Work instructions:
1) In the text on Lyme disease, what nickname is the illness often given?
2) Transcribe the passage in the Lyme disease text from "Lyme disease can" to "in the body.".

Passage to read:
All about Lyme 

Lyme disease is a bacterial infection most often transmitted via a tick bite. Ticks can be found in every county across the UK – most often in woodland or heathland areas, but also in urban parks and gardens. Ticks can be as small as poppy seeds and bites are usually painless, so patients may not realise they have been bitten.


Symptoms of Lyme disease sometimes start with an erythema migrans (EM) rash, often described as a ‘bull’s-eye rash’, but not everybody with Lyme disease gets a rash. Left untreated or under-treated, the infection can spread anywhere in the body leading to around 70 recognised symptoms such as fatigue, muscle and joint pain, cardiac problems, neuropsychiatric problems, light and noise sensitivity and cognitive issues. The symptoms can be severe and difficult to cope with. Lyme disease is often referred to as ‘The Great Imitator’ as it can mimic many other conditions such as CFS/ME, fibromyalgia and MS.


Lyme disease can be difficult to diagnose as current blood tests are unreliable. False negative and positive results are possible. There is also no test to show then the disease has been eradicated in the body.


Treatment presents difficulties as the guidance available to NHS doctors focuses solely on the diagnosis and treatment of acute Lyme disease and not on helping those who are chronically ill with the disease. 

Some independent research shows that the Borrelia bacteria can persist, even after standard treatment for acute Lyme disease. It’s also thought, by some members of the medical and scientific community, that patients may carry other infections transmitted via tick bites which need treatment in their own right. Referred to as co-infections, these can complicate the symptom picture and affect treatment outcomes.

The high cost of Lyme

Many patients, frustrated by the lack of care they receive on the NHS, turn to private doctors and clinics, some of which are overseas. However, private treatment for Lyme disease is often expensive and paying for it may present additional difficulties to patients unable to work or access benefits.

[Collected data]
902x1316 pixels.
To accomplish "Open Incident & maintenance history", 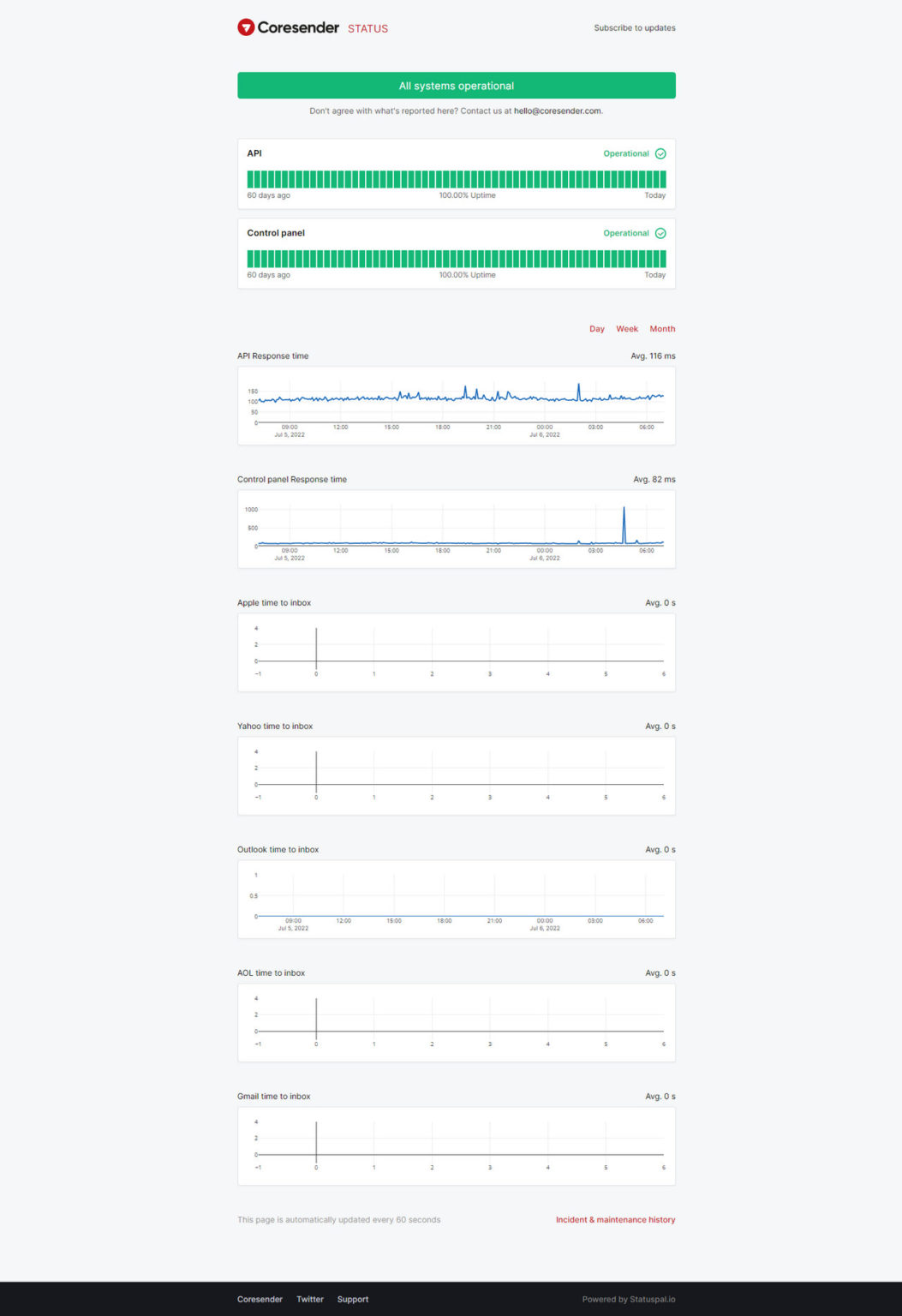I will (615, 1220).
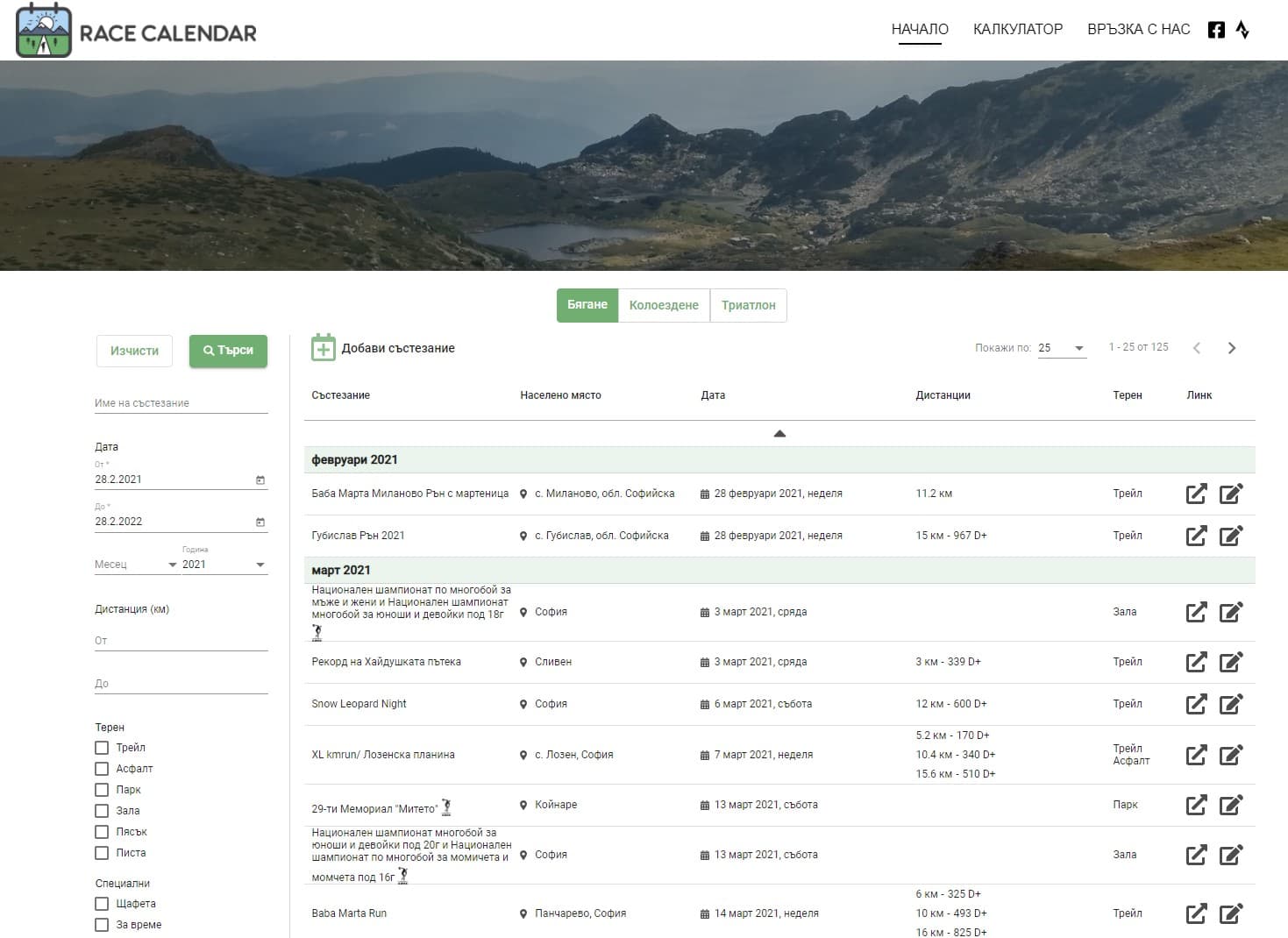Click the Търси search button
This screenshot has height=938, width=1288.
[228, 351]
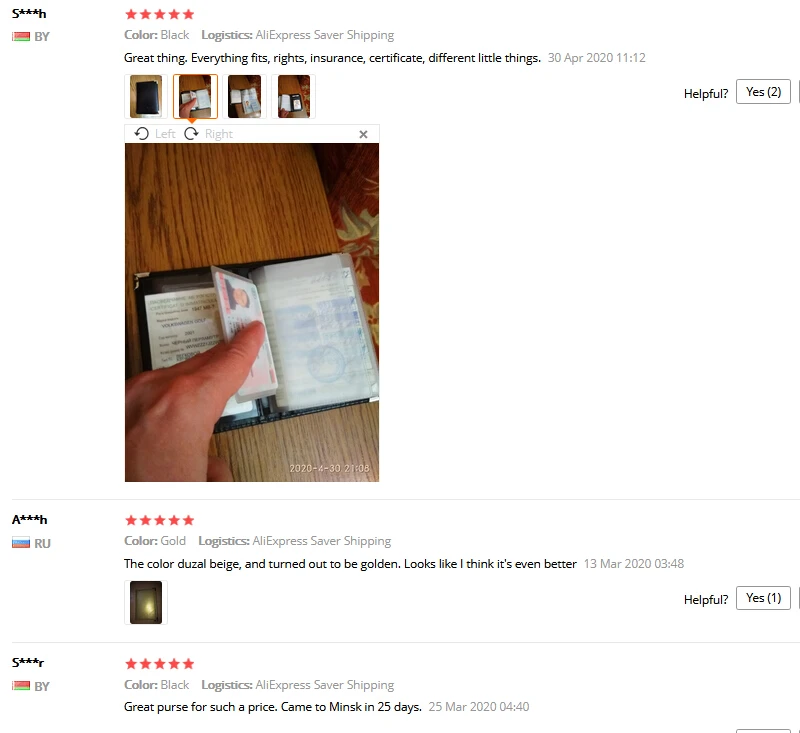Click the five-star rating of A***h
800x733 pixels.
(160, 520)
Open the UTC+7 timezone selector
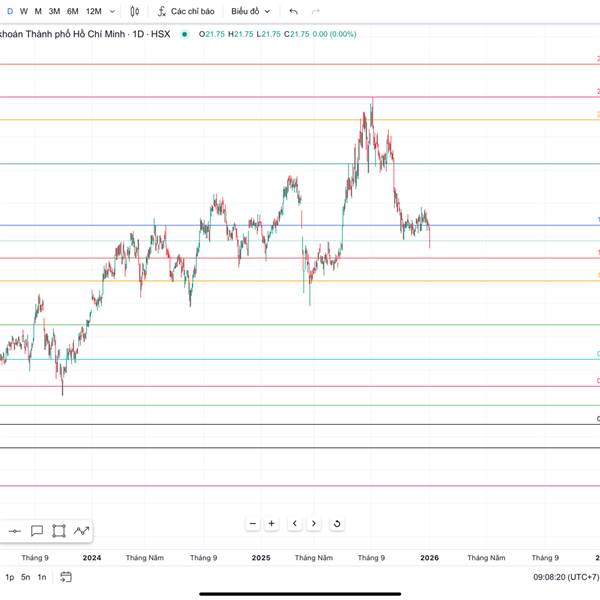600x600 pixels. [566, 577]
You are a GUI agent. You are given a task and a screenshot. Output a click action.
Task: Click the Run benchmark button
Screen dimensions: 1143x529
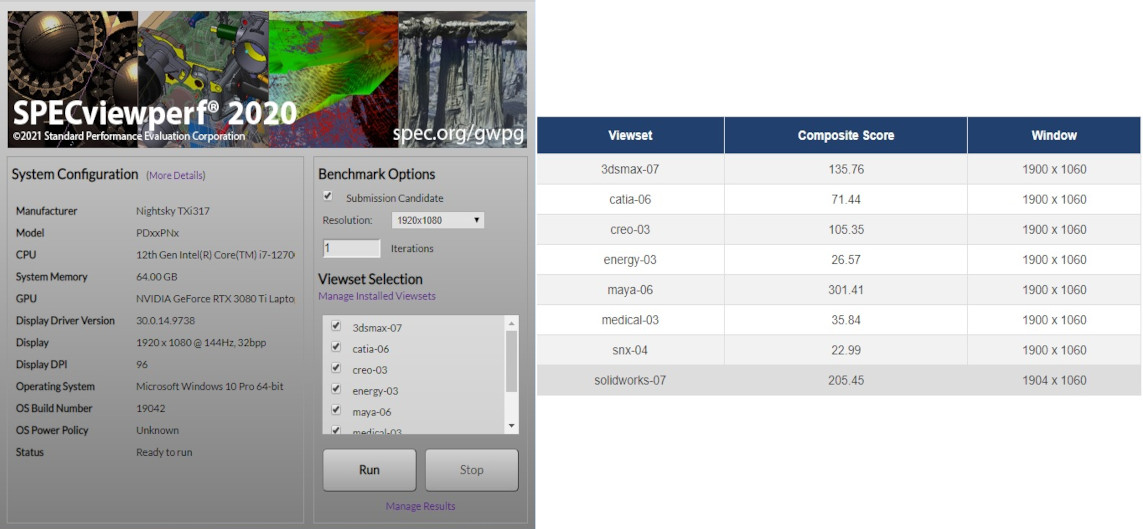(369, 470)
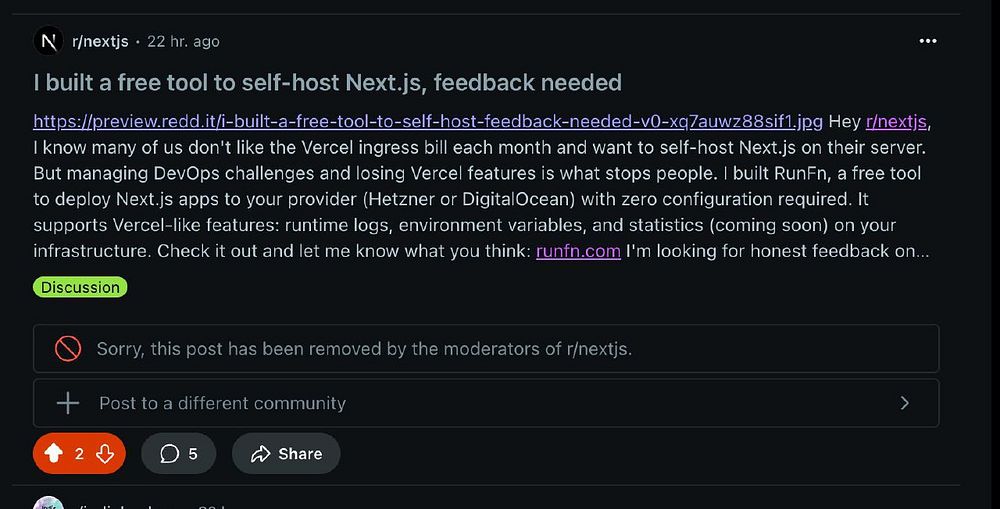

Answers to the problems:
1) It is often called "The Great Imitator."

2)
Lyme disease can be difficult to diagnose as current blood tests are unreliable. False negative and positive results are possible. There is also no test to show then the disease has been eradicated in the body.